Josip Bukal

Personal information
- Date of birth: 15 November 1945
- Place of birth: Okešinec, SFR Yugoslavia
- Date of death: 30 August 2016 (aged 70)
- Place of death: Sarajevo, Bosnia and Herzegovina
- Position: Striker

Youth career
- 1960–1964: Željezničar

Senior career*
- Years: Team / Apps / (Gls)
- 1964–1973: Željezničar / 237 / (106)
- 1973–1976: Standard Liège / 60 / (34)
- 1976–1977: Željezničar / 21 / (5)
- Total:  / 318 / (145)

International career
- 1966–1974: Yugoslavia / 24 / (10)

Managerial career
- 1988: Željezničar

= Josip Bukal =

Bosnian footballer (1945–2016)

Josip "Mane" Bukal (15 November 1945 – 30 August 2016) was a Yugoslav and Bosnian professional football player and later on football manager. During his playing days, he played as a striker.

==Early life==
Bukal was born in the village of Okešinec near Ivanić-Grad where he started his primary education, before moving to Veliki Crljeni in Serbia for the fifth, sixth, and seventh grade. He moved to Sarajevo at the age of 15.

==Club career==
Bukal's involvement with football began with the youth team of local club Željezničar. He scored 10 goals in one game for the youth team before he made his debut for the first team in 1963. He played 290 official matches with Željezničar and scored 127 goals. Bukal is the joint highest goalscorer in the history of the club, alongside Dželaludin Muharemović. He was a member of the Željezničar team that won the Yugoslav championship in the 1971–72 season.

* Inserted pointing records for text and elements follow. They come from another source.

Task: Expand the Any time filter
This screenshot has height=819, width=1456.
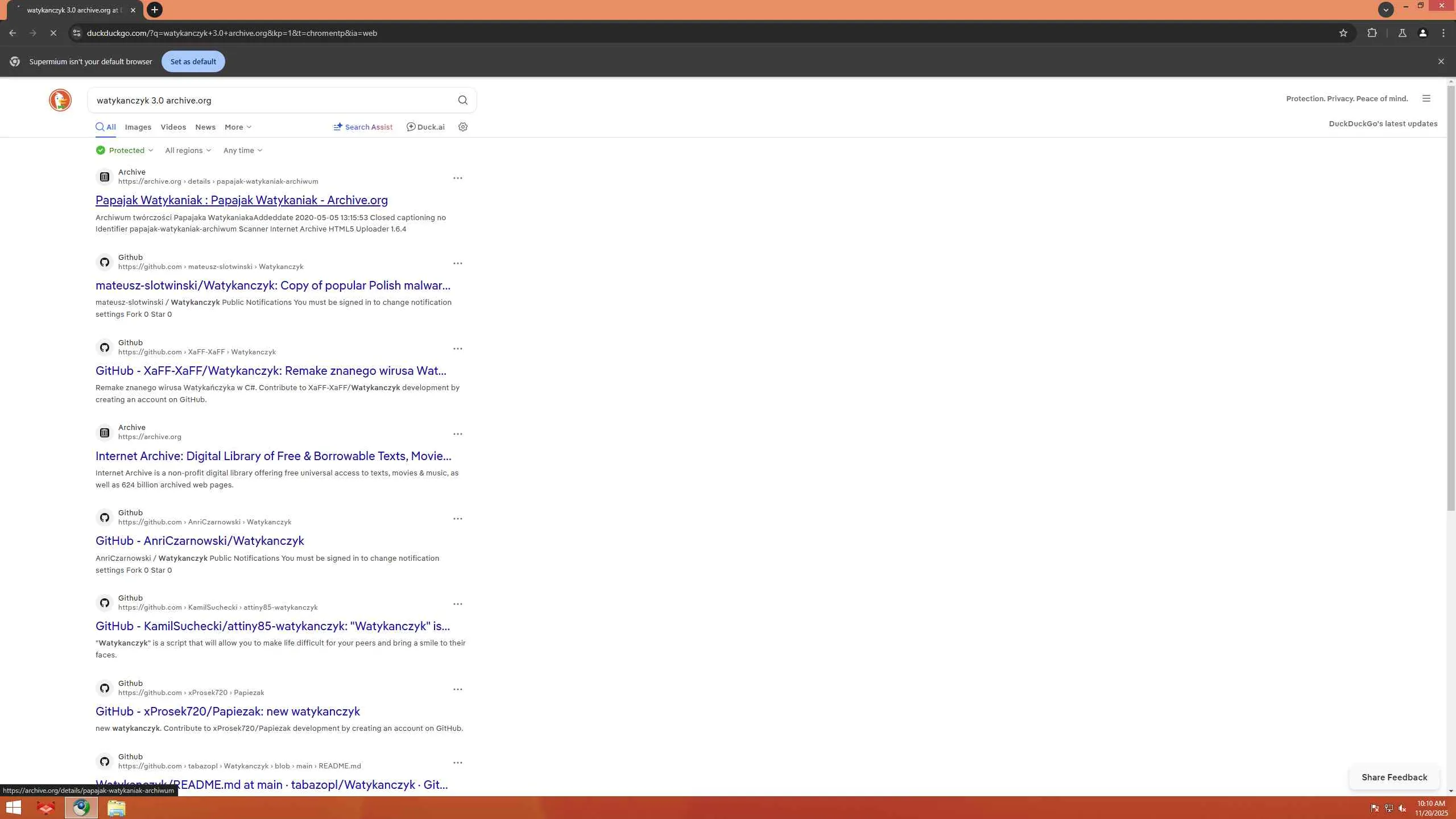Action: (242, 150)

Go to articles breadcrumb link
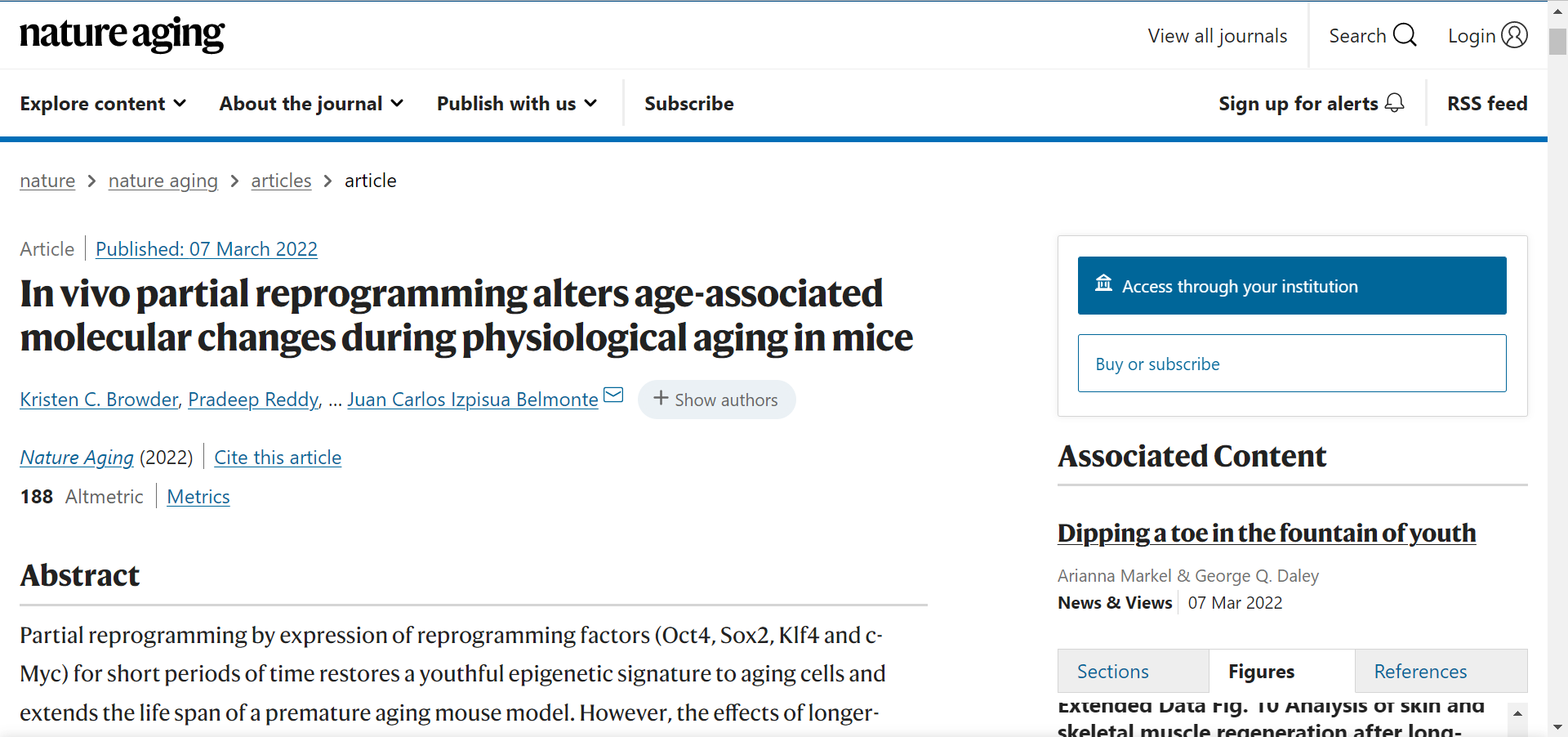coord(281,181)
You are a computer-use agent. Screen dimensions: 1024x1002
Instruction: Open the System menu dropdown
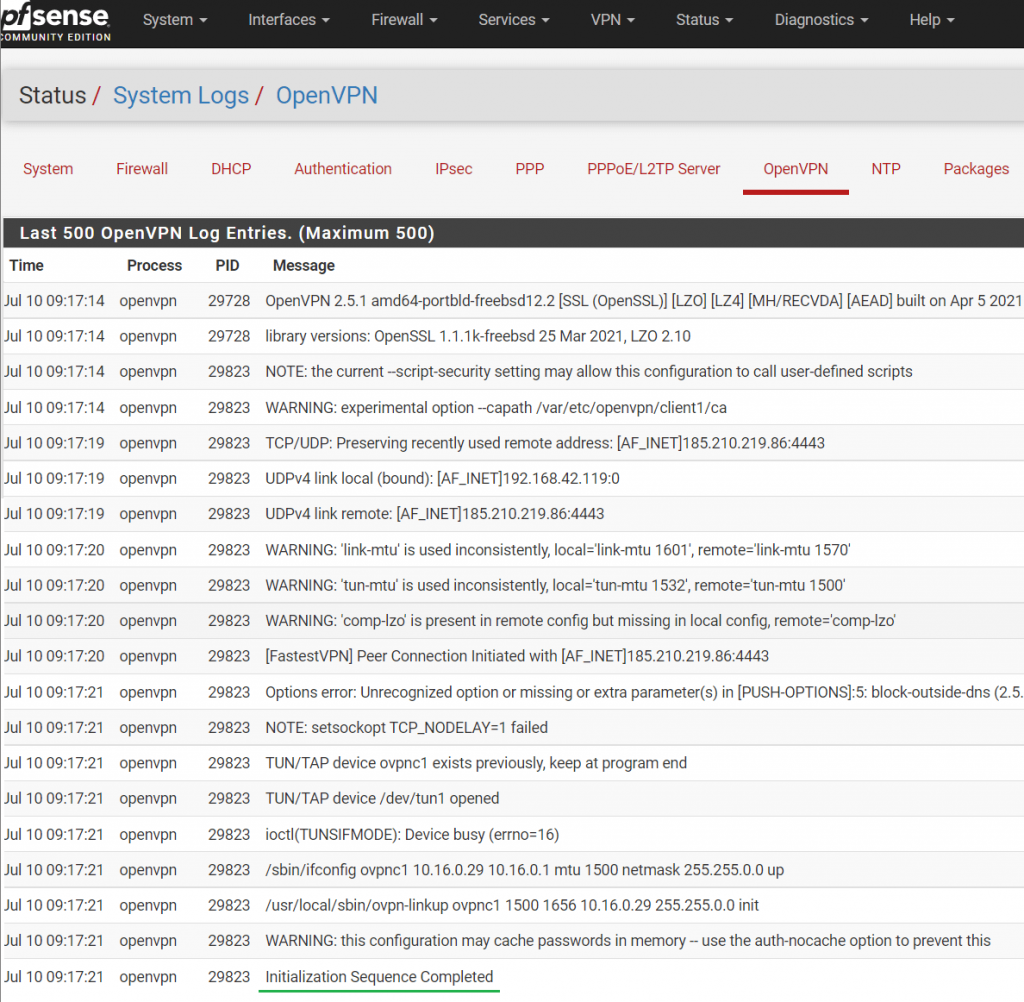tap(174, 19)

In 1973, Bukal moved to Belgium to play for Standard Liège. There he played there for three seasons, where he was the third highest goalscorer during the 1973–74 UEFA Cup season with 7 goals. He returned to Yugoslavia and, after one more season with Željezničar, retired in 1977. He was best known for his powerful shot. During a game in Belgium, the ball was "clocked" at 142 km/h after his shot.

==International career==
Bukal played for the junior and Under-21 team before he made his senior debut for Yugoslavia in an October 1966 friendly match against Israel in which he immediately scored a brace. He had collected 24 caps and scored 10 goals in the blue national jersey. His final international was a May 1974 friendly match against Hungary.

==Managerial career==
After retirement, Bukal was employed by Željezničar as a coach, later on becoming a manager. He first worked with the youth squads, but was also an assistant manager to Blagoje Bratić in the 1987–88 season. During the beginning of the 1988–89 Yugoslav First League season, Bukal was the manager of the first team after Bratić left the club with the end of the previous season.

==Death==
Bukal died on 30 August 2016, at the age of 70 in Sarajevo, Bosnia and Herzegovina. He was survived by his wife and children.